An ICU bed has one job that no other hospital bed has: it has to get out of the way in under three seconds when a patient crashes. Everything else — the cardiac chair, the monitor shelf, the integrated scale — is secondary to the CPR release. I learned this from an intensivist in Singapore who had done a year in a London trauma ICU. He told me about a night when a post-op cardiac patient went into V-fib and the nurse couldn’t find the CPR release lever on an unfamiliar bed — ten seconds of fumbling while the patient had no cardiac output. The patient survived, but the intensivist didn’t forget. “If I can’t drop the backrest instantly without looking,” he said, “I don’t want the bed in my unit.” The H001-02 has the CPR release where your hand finds it blind.
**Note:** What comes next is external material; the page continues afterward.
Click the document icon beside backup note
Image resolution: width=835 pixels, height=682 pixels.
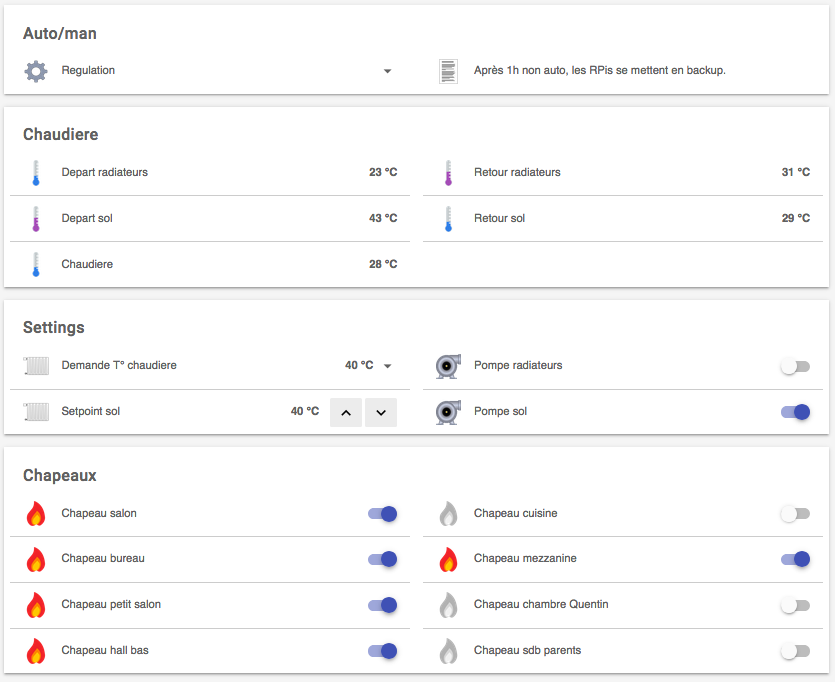tap(448, 71)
The H001-02 is our full ICU platform — seven electric functions plus the clinical features that separate an ICU bed from a high-acuity ward bed. The CPR release is one motion: a red lever at each side of the head end, positioned at standing height. Pull either lever — left or right, doesn’t matter — and the backrest drops flat in under three seconds with a controlled descent. The head board comes off with one hand — no tools, no clips to pinch — so the intubating physician has unobstructed head-end access. These two features together — instant backrest drop, instant head board removal — are the bed’s response to an airway emergency. In a code, seconds matter, and the bed should take zero of them.
Seven electric functions: backrest, knee section, height, Trendelenburg, reverse Trendelenburg, cardiac chair, and leg elevation. The cardiac chair position is programmed and accessed from a dedicated button. The bed includes an integrated weighing scale — load cells in the four corners of the frame — with accuracy to within one hundred grams. Daily weights matter in the ICU for fluid balance calculation, and the alternative — transferring a critically ill patient onto a separate scale — is a two-person procedure that disrupts monitoring lines and risks extubation. The scale displays on the handset and can zero-out with the mattress and linens in place.
A monitor shelf is integrated into the head end — a stainless steel platform that mounts above the head board and holds a standard multi-parameter monitor, keeping cables organized and off the floor. Below the shelf, an X-ray cassette tray slides out from under the mattress platform — the radiology tech positions the cassette without lifting or log-rolling the patient. This is a small thing until you’ve watched a portable chest X-ray in the ICU turn into a ten-minute production because the cassette had to be wedged under a patient on a bed without a tray.
The actuators are Linak — LA31 for the primary axes, LA27 for secondary — all IPX6, all medical-grade. The handset is a backlit LCD with full function display, lockout controls, scale readout, and battery status. The side rails are aluminum with integrated patient controls on the inner face — backrest and knee only, within nurse-set limits. The frame is powder-coated steel, reinforced at all articulation points for the higher loading cycles of ICU use. Central brake, four anti-static casters, weight capacity two hundred fifty kilograms — the highest in our bed line — because ICU patients may retain liters of fluid.